* **Problem description**: Restate, exactly as written, the entries below from the line that holds "The height and" through the line that holds "Collapse the wallet". Pictures are not part of the copy.

***** Supplied data *****

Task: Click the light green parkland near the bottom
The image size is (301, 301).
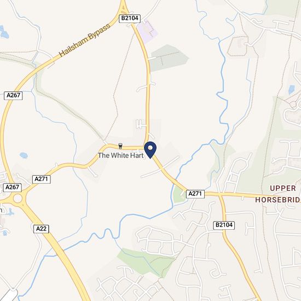Action: tap(146, 262)
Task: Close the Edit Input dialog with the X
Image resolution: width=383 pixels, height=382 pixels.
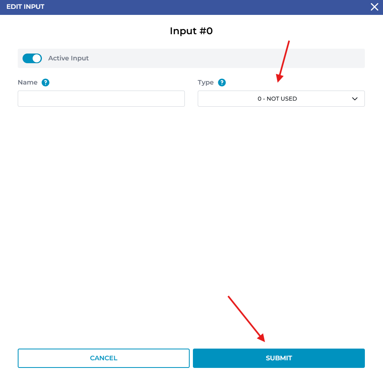Action: point(374,7)
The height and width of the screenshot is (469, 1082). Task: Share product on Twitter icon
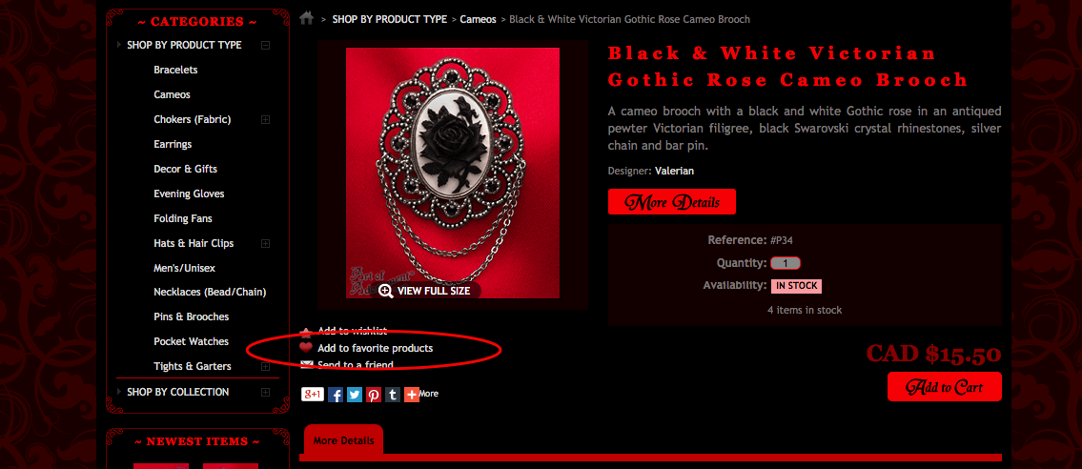coord(355,395)
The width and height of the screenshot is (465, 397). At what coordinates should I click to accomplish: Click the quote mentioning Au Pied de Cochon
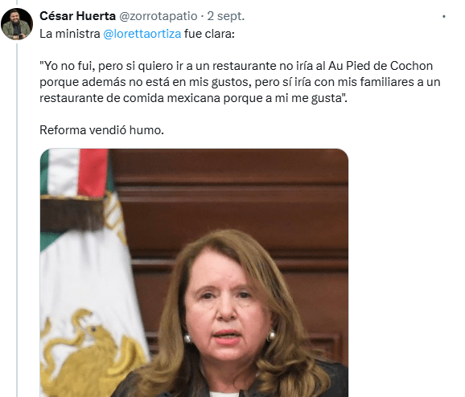[236, 66]
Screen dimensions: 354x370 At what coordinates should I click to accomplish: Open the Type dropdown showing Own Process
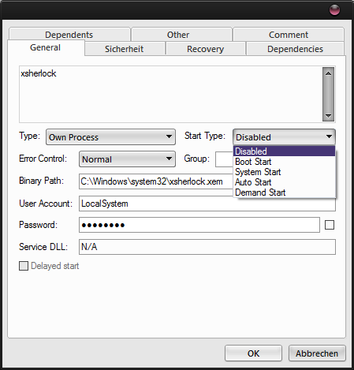[110, 137]
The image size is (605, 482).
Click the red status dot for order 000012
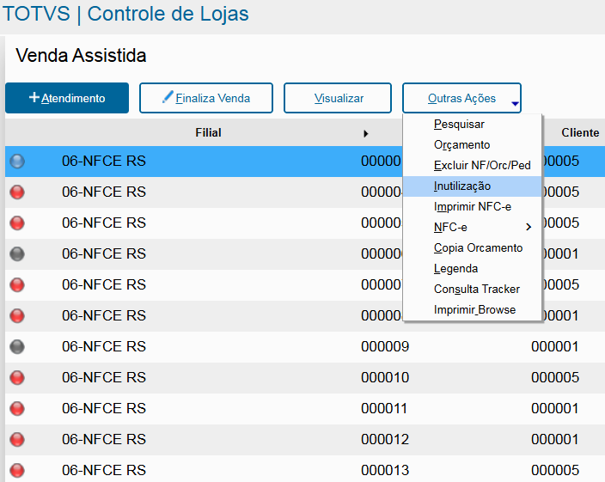(x=17, y=440)
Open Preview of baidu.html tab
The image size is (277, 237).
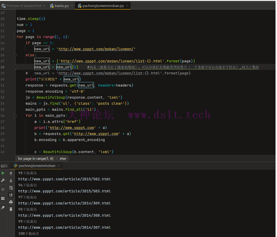tap(24, 6)
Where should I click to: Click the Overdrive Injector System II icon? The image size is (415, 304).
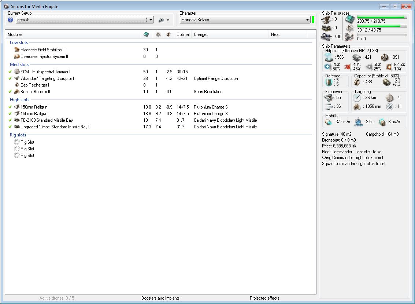coord(16,56)
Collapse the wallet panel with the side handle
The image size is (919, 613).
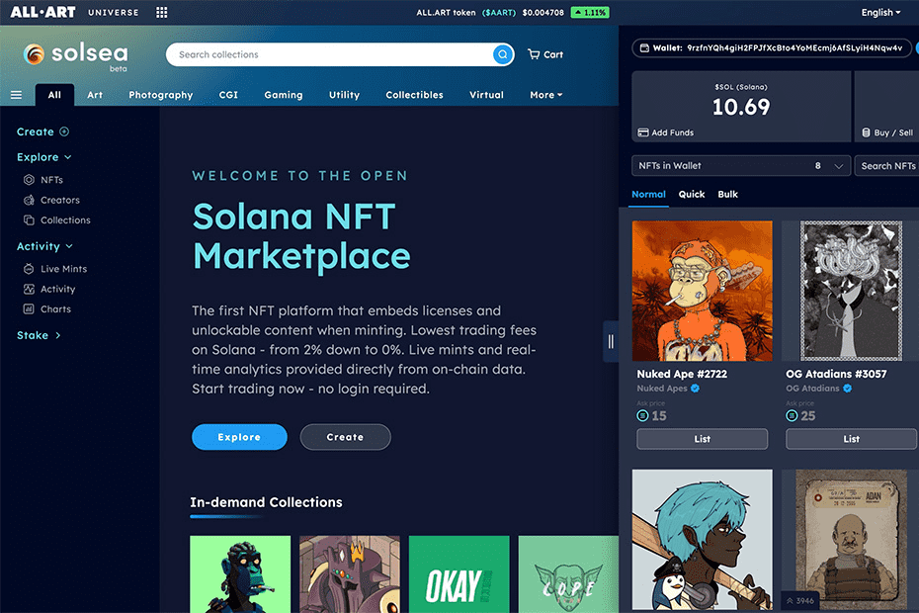(x=611, y=339)
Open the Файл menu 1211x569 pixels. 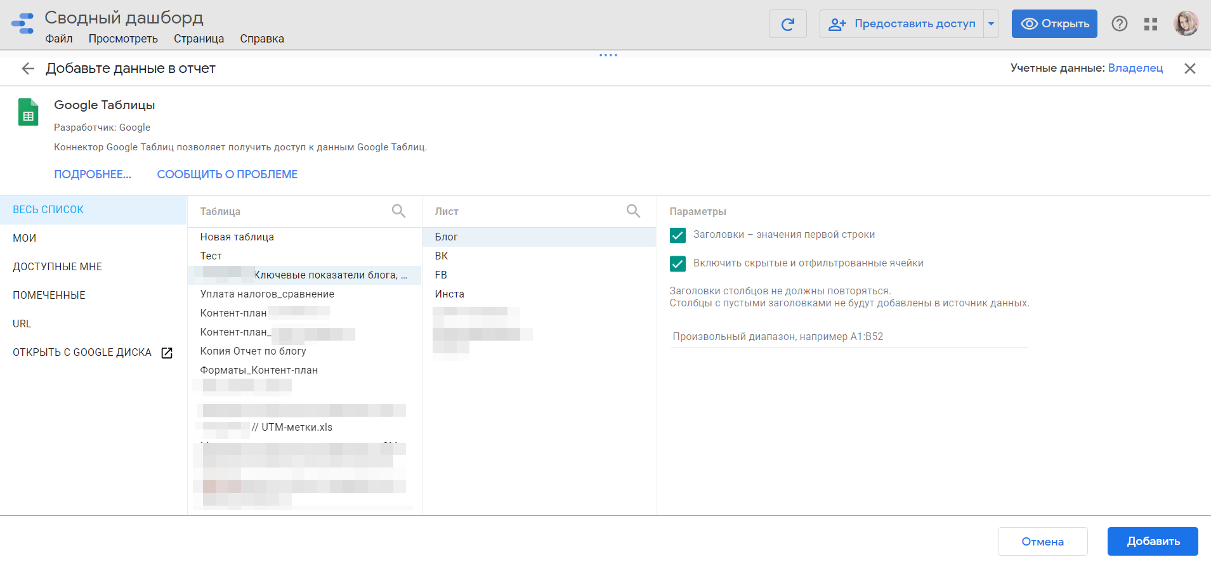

*****

* **Solution to this task**:
The height and width of the screenshot is (469, 1082). Task: Share product on Twitter icon
coord(355,395)
The width and height of the screenshot is (465, 397). At what coordinates should I click to accomplish: Click the quote mentioning Au Pied de Cochon
[236, 66]
Screen dimensions: 354x370 At what coordinates should I click to accomplish: Open the Type dropdown showing Own Process
[110, 137]
The image size is (605, 482).
Click the red status dot for order 000012
(x=17, y=440)
Open Preview of baidu.html tab
The image size is (277, 237).
tap(24, 6)
Where should I click to: Click the Overdrive Injector System II icon? The image size is (415, 304).
coord(16,56)
Collapse the wallet panel with the side handle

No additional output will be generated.